Мне на плечи кидается век-волкодав,
Но не волк я по крови своей.
Это стихотворение («За гремучую доблесть грядущих веков…») дает представление о душевном состоянии Мандельштама в тридцатые годы XX века. Поэт еще далек от крамольных мыслей в отношении Советского правительства, когда век для него в буквальном смысле сделается волкодавом. В стихотворении речь идет о других вещах, хотя и неотделимых от советских реалий. Поэт и многие его современники перед тяжелым выбором: либо принять поступь времени и идти с ним в ногу, либо — остаться верными прочно укоренившимся традициям.
В стихотворении новый (то есть XX век) приравнивается к волкодаву, причем он бросается не только на старый век, но и на автора этих строк. Мандельштам сам себя объявляет волком, которого «давят», но при этом оговаривает: «не волк я по крови своей». Утверждение это звучит в двух строфах, приковывая к себе внимание и впечатываясь в память, благодаря двойному упоминанию. Для того чтобы выжить, нужно быть волком. Мандельштам никогда им не был, поэтому и не сумел бороться с собственной эпохой. Однако стихотворение посвящено не самому автору, он всего лишь представляет себя неотделимым от своего времени. Главный герой произведения — век, а само стихотворение представляет собой нечто вроде обвинительного заключения. Действия же, вменяемые в вину эпохе, примерно таковы: революция, пожертвовавшая настоящим ради пышной будущей славы, лишила поколение «чаши па пирс отцов, веселья и чести» и создала настолько искаженный, отвратительный и страшный мир, что он стал невыносим. Мандельштам видит один выход: бежать подальше от этого мира, куда угодно, хоть в Сибирь. Здесь явственно звучит сознание собственного бессилия перед лицом все сметающей новейшей истории.

- **ЗАДАНИЯ К РАБОТЕ**
A – Какой единственный выход видит Мандельштам, согласно тексту о его стихотворении?
B – Допишите следующую часть текста о стихотворении Мандельштама, начав сразу после его последнего предложения.
Для работы с текстом данные не понадобятся.

- **ИСХОДНЫЕ ДАННЫЕ**
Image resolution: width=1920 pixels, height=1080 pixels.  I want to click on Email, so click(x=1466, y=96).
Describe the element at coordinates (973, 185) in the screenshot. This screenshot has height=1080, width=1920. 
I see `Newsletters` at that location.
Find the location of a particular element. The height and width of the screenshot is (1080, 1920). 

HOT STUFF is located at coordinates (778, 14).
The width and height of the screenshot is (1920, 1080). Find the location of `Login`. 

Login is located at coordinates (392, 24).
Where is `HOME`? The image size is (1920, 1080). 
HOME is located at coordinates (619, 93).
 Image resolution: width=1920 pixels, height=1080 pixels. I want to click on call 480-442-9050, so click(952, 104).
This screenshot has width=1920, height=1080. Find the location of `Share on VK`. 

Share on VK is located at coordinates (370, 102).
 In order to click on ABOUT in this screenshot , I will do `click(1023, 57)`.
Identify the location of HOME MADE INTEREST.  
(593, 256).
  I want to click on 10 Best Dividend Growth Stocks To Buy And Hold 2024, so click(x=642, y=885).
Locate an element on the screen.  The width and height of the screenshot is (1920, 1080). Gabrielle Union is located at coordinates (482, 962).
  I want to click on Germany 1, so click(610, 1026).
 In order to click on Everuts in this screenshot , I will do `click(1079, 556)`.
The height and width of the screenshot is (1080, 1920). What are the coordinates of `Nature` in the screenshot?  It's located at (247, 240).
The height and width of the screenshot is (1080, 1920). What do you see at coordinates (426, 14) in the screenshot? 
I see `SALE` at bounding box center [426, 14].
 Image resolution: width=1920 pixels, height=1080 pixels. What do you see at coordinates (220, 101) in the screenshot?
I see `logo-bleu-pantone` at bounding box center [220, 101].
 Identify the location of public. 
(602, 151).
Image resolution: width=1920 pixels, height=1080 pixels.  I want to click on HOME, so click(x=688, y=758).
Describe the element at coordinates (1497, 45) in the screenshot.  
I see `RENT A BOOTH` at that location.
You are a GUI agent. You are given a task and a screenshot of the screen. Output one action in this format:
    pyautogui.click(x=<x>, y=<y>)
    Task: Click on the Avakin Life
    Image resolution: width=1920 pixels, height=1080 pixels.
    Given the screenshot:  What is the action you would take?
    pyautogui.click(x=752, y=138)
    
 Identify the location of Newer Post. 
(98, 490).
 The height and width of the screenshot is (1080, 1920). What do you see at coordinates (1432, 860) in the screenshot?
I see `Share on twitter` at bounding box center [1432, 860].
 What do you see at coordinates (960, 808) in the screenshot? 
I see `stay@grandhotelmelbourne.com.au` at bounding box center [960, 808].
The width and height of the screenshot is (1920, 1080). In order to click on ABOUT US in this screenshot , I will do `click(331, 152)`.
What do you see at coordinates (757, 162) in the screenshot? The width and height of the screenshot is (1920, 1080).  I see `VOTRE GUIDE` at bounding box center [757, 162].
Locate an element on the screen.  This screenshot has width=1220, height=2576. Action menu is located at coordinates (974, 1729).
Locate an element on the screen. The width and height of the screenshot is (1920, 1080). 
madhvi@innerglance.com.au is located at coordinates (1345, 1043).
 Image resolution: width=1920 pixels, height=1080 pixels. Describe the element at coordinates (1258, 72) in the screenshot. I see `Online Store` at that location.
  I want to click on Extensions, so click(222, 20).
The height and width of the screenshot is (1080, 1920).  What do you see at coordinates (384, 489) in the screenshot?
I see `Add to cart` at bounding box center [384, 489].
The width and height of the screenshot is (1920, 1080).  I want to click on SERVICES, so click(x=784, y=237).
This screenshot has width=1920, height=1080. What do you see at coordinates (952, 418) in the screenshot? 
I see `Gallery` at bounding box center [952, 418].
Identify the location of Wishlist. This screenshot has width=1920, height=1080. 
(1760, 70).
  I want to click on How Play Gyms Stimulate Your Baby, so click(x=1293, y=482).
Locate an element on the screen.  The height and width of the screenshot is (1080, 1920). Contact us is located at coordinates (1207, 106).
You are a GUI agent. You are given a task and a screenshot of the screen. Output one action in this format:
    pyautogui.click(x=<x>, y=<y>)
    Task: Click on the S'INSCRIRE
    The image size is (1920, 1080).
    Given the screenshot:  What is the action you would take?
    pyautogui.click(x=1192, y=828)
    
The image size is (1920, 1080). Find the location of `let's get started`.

- **ОТВЕТЫ К ЗАДАНИЯМ**
A – Бежать подальше от этого мира, куда угодно, хоть в Сибирь.

B –
Стихотворение «За гремучую доблесть грядущих веков…» является как бы отпором другому маиделынтамовскому стихотворению «Век». Творчество Мандельштама полно противоречий, особенно в последние годы постоянного запугивания, страха, даже паранойи. А извечный спор прошлого с настоящим, противоположные утверждения свойственны всему творчеству Мандельштама. В том году, когда написан «Век», эпоха еще не превратилась для поэта в волкодава. Напротив, век — это нежный жертвенный ягненок, которого без сожаления отдают на заклание. Мандельштам призывает ломать позвонки старому веку, чтобы дать дорогу новому. Тех, кто трепещет «на пороге новых дней», поэт презрительно именует «захребетниками». Снова возникает дилемма: ломать старые устои, приветствовать новый мир, идти в ногу с историей или, напротив, присоединиться к «захребетникам» во вполне понятном стремлении сохранить старые культурные традиции. Мандельштам, несмотря на презрение к «захребетникам», высказанное в стихотворении, сам принадлежал в большой мере к этой категории. Он всегда трепетно относился к культуре, был ее певцом и «проводником в массы». Новое же время диктовало новые условия, когда каждый должен был выбирать. Сейчас, когда мы можем оценивать творчество Мандельштама с точки зрения потомков, становится ясно, что он всегда склонялся к старому, традиционному, и его призывы к тому, чтобы ломать устои — лишь всплески политической активности, не более того.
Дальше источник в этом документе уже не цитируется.